_TASK PROMPT_. An exact copy of the listing is what is needed; please output it in full.

- - -

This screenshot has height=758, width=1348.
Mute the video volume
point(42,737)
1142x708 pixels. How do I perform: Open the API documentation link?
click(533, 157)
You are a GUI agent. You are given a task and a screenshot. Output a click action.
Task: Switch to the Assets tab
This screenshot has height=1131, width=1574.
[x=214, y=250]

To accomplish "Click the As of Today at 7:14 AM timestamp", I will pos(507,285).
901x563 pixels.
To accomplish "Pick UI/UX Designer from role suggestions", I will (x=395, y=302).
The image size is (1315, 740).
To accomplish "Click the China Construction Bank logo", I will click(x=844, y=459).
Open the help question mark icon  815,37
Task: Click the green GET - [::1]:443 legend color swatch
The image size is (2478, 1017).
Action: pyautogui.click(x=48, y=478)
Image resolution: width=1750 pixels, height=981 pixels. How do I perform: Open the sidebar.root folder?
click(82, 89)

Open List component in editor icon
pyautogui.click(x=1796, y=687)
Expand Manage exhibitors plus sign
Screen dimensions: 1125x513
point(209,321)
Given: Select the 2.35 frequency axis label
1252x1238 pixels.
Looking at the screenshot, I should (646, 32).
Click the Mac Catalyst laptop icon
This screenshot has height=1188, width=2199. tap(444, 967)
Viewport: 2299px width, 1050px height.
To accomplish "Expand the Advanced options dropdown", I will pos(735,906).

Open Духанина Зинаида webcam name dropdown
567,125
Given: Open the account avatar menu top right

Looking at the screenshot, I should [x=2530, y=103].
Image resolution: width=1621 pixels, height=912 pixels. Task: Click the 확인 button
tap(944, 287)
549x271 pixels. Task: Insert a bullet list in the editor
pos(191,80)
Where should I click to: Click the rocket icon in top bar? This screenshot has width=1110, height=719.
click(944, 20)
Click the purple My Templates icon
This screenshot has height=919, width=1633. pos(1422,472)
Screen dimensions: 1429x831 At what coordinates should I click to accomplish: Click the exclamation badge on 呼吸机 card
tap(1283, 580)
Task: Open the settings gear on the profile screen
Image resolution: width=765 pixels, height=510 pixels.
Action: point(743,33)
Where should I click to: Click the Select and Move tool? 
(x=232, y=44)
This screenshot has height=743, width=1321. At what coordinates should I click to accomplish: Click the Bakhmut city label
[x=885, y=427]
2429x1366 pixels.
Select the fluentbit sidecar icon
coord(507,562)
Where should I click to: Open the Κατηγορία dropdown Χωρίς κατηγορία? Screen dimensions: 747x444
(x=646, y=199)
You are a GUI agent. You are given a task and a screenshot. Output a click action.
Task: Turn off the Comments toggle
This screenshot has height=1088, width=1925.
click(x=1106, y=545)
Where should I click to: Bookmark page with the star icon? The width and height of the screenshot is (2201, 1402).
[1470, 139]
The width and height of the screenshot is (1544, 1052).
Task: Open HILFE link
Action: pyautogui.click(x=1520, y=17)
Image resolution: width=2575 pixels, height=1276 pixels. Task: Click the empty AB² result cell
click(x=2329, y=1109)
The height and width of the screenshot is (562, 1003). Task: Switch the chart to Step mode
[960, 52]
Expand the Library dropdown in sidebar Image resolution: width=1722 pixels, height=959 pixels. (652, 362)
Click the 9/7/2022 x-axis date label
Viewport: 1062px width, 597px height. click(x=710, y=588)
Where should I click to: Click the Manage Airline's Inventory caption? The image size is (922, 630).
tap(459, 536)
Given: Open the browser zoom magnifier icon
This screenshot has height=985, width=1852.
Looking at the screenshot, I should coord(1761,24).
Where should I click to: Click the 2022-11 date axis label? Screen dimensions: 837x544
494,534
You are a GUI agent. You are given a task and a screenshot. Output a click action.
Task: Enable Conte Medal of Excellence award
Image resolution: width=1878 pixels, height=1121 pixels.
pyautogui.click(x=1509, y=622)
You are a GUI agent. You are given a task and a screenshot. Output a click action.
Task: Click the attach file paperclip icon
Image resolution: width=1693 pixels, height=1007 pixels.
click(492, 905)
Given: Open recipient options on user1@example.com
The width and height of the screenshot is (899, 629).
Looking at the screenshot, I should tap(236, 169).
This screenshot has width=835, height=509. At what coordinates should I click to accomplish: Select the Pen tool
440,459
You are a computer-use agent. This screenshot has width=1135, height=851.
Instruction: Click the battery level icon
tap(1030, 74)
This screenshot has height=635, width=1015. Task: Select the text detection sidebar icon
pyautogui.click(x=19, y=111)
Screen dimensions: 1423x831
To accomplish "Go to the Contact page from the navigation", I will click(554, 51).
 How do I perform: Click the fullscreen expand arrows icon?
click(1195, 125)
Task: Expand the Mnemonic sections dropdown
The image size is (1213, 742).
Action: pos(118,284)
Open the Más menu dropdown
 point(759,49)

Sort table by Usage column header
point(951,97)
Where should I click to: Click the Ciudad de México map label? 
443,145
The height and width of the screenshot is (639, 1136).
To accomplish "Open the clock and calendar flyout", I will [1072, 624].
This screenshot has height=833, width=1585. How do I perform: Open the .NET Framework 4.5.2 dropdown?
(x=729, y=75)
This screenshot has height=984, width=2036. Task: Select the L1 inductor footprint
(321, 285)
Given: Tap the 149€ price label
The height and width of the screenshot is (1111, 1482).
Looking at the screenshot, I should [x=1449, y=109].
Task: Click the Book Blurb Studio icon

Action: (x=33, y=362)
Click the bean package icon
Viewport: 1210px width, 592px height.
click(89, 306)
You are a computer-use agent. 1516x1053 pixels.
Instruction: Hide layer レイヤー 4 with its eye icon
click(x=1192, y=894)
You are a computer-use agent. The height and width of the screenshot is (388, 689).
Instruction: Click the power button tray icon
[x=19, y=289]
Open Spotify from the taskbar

- - -

_ANSWER SECTION_.
This screenshot has height=758, width=1348.
Mute the video volume
point(42,737)
1142x708 pixels. How do I perform: Open the API documentation link?
click(533, 157)
You are a GUI agent. You are given a task and a screenshot. Output a click action.
Task: Switch to the Assets tab
This screenshot has height=1131, width=1574.
[x=214, y=250]

To accomplish "Click the As of Today at 7:14 AM timestamp", I will pos(507,285).
901x563 pixels.
To accomplish "Pick UI/UX Designer from role suggestions", I will (x=395, y=302).
The image size is (1315, 740).
To accomplish "Click the China Construction Bank logo", I will click(x=844, y=459).
Open the help question mark icon  815,37
Task: Click the green GET - [::1]:443 legend color swatch
The image size is (2478, 1017).
Action: pyautogui.click(x=48, y=478)
Image resolution: width=1750 pixels, height=981 pixels. How do I perform: Open the sidebar.root folder?
click(82, 89)

Open List component in editor icon
pyautogui.click(x=1796, y=687)
Expand Manage exhibitors plus sign
Screen dimensions: 1125x513
point(209,321)
Given: Select the 2.35 frequency axis label
1252x1238 pixels.
Looking at the screenshot, I should (646, 32).
Click the Mac Catalyst laptop icon
This screenshot has height=1188, width=2199. tap(444, 967)
Viewport: 2299px width, 1050px height.
To accomplish "Expand the Advanced options dropdown", I will pos(735,906).

Open Духанина Зинаида webcam name dropdown
567,125
Given: Open the account avatar menu top right

Looking at the screenshot, I should [x=2530, y=103].
Image resolution: width=1621 pixels, height=912 pixels. Task: Click the 확인 button
tap(944, 287)
549x271 pixels. Task: Insert a bullet list in the editor
pos(191,80)
Where should I click to: Click the rocket icon in top bar? This screenshot has width=1110, height=719.
click(944, 20)
Click the purple My Templates icon
This screenshot has height=919, width=1633. pos(1422,472)
Screen dimensions: 1429x831 At what coordinates should I click to accomplish: Click the exclamation badge on 呼吸机 card
tap(1283, 580)
Task: Open the settings gear on the profile screen
Image resolution: width=765 pixels, height=510 pixels.
Action: point(743,33)
Where should I click to: Click the Select and Move tool? 
(x=232, y=44)
This screenshot has height=743, width=1321. At what coordinates should I click to accomplish: Click the Bakhmut city label
[x=885, y=427]
2429x1366 pixels.
Select the fluentbit sidecar icon
coord(507,562)
Where should I click to: Open the Κατηγορία dropdown Χωρίς κατηγορία? Screen dimensions: 747x444
(x=646, y=199)
You are a GUI agent. You are given a task and a screenshot. Output a click action.
Task: Turn off the Comments toggle
This screenshot has height=1088, width=1925.
click(x=1106, y=545)
Where should I click to: Bookmark page with the star icon? The width and height of the screenshot is (2201, 1402).
[1470, 139]
The width and height of the screenshot is (1544, 1052).
Task: Open HILFE link
Action: pyautogui.click(x=1520, y=17)
Image resolution: width=2575 pixels, height=1276 pixels. Task: Click the empty AB² result cell
click(x=2329, y=1109)
The height and width of the screenshot is (562, 1003). Task: Switch the chart to Step mode
[960, 52]
Expand the Library dropdown in sidebar Image resolution: width=1722 pixels, height=959 pixels. (652, 362)
Click the 9/7/2022 x-axis date label
Viewport: 1062px width, 597px height. click(x=710, y=588)
Where should I click to: Click the Manage Airline's Inventory caption? The image size is (922, 630).
tap(459, 536)
Given: Open the browser zoom magnifier icon
This screenshot has height=985, width=1852.
Looking at the screenshot, I should coord(1761,24).
Where should I click to: Click the 2022-11 date axis label? Screen dimensions: 837x544
494,534
You are a GUI agent. You are given a task and a screenshot. Output a click action.
Task: Enable Conte Medal of Excellence award
Image resolution: width=1878 pixels, height=1121 pixels.
pyautogui.click(x=1509, y=622)
You are a GUI agent. You are given a task and a screenshot. Output a click action.
Task: Click the attach file paperclip icon
Image resolution: width=1693 pixels, height=1007 pixels.
click(492, 905)
Given: Open recipient options on user1@example.com
The width and height of the screenshot is (899, 629).
Looking at the screenshot, I should tap(236, 169).
This screenshot has width=835, height=509. At what coordinates should I click to accomplish: Select the Pen tool
440,459
You are a computer-use agent. This screenshot has width=1135, height=851.
Instruction: Click the battery level icon
tap(1030, 74)
This screenshot has height=635, width=1015. Task: Select the text detection sidebar icon
pyautogui.click(x=19, y=111)
Screen dimensions: 1423x831
To accomplish "Go to the Contact page from the navigation", I will click(554, 51).
 How do I perform: Click the fullscreen expand arrows icon?
click(1195, 125)
Task: Expand the Mnemonic sections dropdown
The image size is (1213, 742).
Action: pos(118,284)
Open the Más menu dropdown
 point(759,49)

Sort table by Usage column header
point(951,97)
Where should I click to: Click the Ciudad de México map label? 
443,145
The height and width of the screenshot is (639, 1136).
To accomplish "Open the clock and calendar flyout", I will [1072, 624].
This screenshot has height=833, width=1585. How do I perform: Open the .NET Framework 4.5.2 dropdown?
(x=729, y=75)
This screenshot has height=984, width=2036. Task: Select the L1 inductor footprint
(321, 285)
Given: Tap the 149€ price label
The height and width of the screenshot is (1111, 1482).
Looking at the screenshot, I should [x=1449, y=109].
Task: Click the Book Blurb Studio icon

Action: (x=33, y=362)
Click the bean package icon
Viewport: 1210px width, 592px height.
click(89, 306)
You are a computer-use agent. 1516x1053 pixels.
Instruction: Hide layer レイヤー 4 with its eye icon
click(x=1192, y=894)
You are a computer-use agent. The height and width of the screenshot is (388, 689).
Instruction: Click the power button tray icon
[x=19, y=289]
Open Spotify from the taskbar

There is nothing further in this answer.